[Records from a data source]
☆ ☆ ☆ ☆ ☆ ☆ ☆
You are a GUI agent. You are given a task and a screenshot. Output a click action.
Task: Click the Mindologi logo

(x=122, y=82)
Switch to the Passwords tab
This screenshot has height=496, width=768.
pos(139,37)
☆ ☆ ☆ ☆ ☆ ☆ ☆
- [ASSIGNMENT] Make an exact copy of all the lines above.

- [TASK OUTPUT]
You are a GUI agent. You are given a task and a screenshot. Output a click action.
Task: Click the Mindologi logo

(x=122, y=82)
Switch to the Passwords tab
This screenshot has height=496, width=768.
pos(139,37)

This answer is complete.